The image processing module 118 may receive the image data from the communication interface 116 and process the received image data to facilitate the printing process. Alternatively, the processing of the image data may be performed by the image information source 120 or other device or module and communicated to the communication interface 116. The processed image data may, in turn, be provided to the print module 122. The print module 122 can cache or store the processed image data or may communicate the data in real-time for printing by the print head 108.
The positioning module 126 may provide position information to the print module 122. The position information may be utilized to calculate the relative position of the print head 108 to a reference point defined or established on the print medium or within the image data being printed and/or scanned. The position information may be generated or calculated by the positioning module 126 based on signals, measurements or other information received from the one or more navigation sensors 112. The navigation sensors 112 may, for example, be an optoelectronic sensor, an electromechanical sensor or one or more inertial sensors configured to provide location and direction information to the printer 102 and the print head 108. The location and directional information may, in turn, be utilized by the positioning module 126 to determine the precise location of the printer 102 and print head 108 relative to the surface of the print medium upon which the image data is to be reproduced. Print medium, as discussed herein, may be any type of material or medium on which a printing substance, e.g., ink, powder, etc, may be deposited.

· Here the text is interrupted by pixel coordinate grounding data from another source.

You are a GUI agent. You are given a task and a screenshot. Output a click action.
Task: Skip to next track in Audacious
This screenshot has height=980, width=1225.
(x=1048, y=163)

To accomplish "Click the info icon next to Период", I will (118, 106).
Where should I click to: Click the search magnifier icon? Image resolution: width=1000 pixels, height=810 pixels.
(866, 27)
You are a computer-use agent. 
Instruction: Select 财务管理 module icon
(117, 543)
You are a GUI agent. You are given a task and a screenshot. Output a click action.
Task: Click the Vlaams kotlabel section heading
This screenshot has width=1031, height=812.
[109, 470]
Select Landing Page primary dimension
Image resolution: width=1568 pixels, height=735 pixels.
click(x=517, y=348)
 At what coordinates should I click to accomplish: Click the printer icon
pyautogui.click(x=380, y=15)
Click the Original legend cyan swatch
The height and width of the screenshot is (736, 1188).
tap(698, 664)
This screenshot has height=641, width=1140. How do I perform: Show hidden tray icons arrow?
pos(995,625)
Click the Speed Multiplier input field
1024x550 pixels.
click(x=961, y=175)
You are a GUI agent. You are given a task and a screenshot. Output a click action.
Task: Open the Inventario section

The position information provided by the navigation sensors 112 may be utilized by the print module 122, via the positioning module 126, to coordinate the location of the print head 108 to a position within the processed image data provided by the image processing module 118. The print module 122 may then direct and control the print head 108 to dispense and deposit ink on the print medium to represent the corresponding portion of the processed image data.
The print head 108 may be an inkjet print head having a plurality of nozzles or primitives (see FIGS. 2A and 2B for details) configured to dispense a printing substance, e.g., liquid ink droplets, on a print medium. The printing substance may be contained in reservoirs or cartridges. The reservoirs or cartridges may contain or store black ink, and/or multiple colors such as cyan ink, magenta ink, yellow ink, and black ink. Other embodiments may utilize other printing techniques, e.g., toner-based printers such as laser or light-emitting diode (LED) printers, solid ink printers, dye-sublimation printers, inkless printers, etc.
The image capture module 124 may receive image information from the one or more optical imaging sensors 114. The optical imaging sensors 114 may be charge coupled devices (CCDs) configured and arranged to capture a plurality of images representative of the surface of the print medium or other scannable medium. The plurality of images may be processed by the image capture module 124 and reassembled to generate a representation of the print medium or scannable medium. The image capture module 124 may receive positioning information from the positioning module 126 to facilitate the arrangement and reassembly of the plurality of captured images provided by the optical image sensors 114. In this manner, the printer 102 may be utilized to scan, process, store and duplicate images via the cooperation of the image capture module 124, the positioning module 126 and the print module 122.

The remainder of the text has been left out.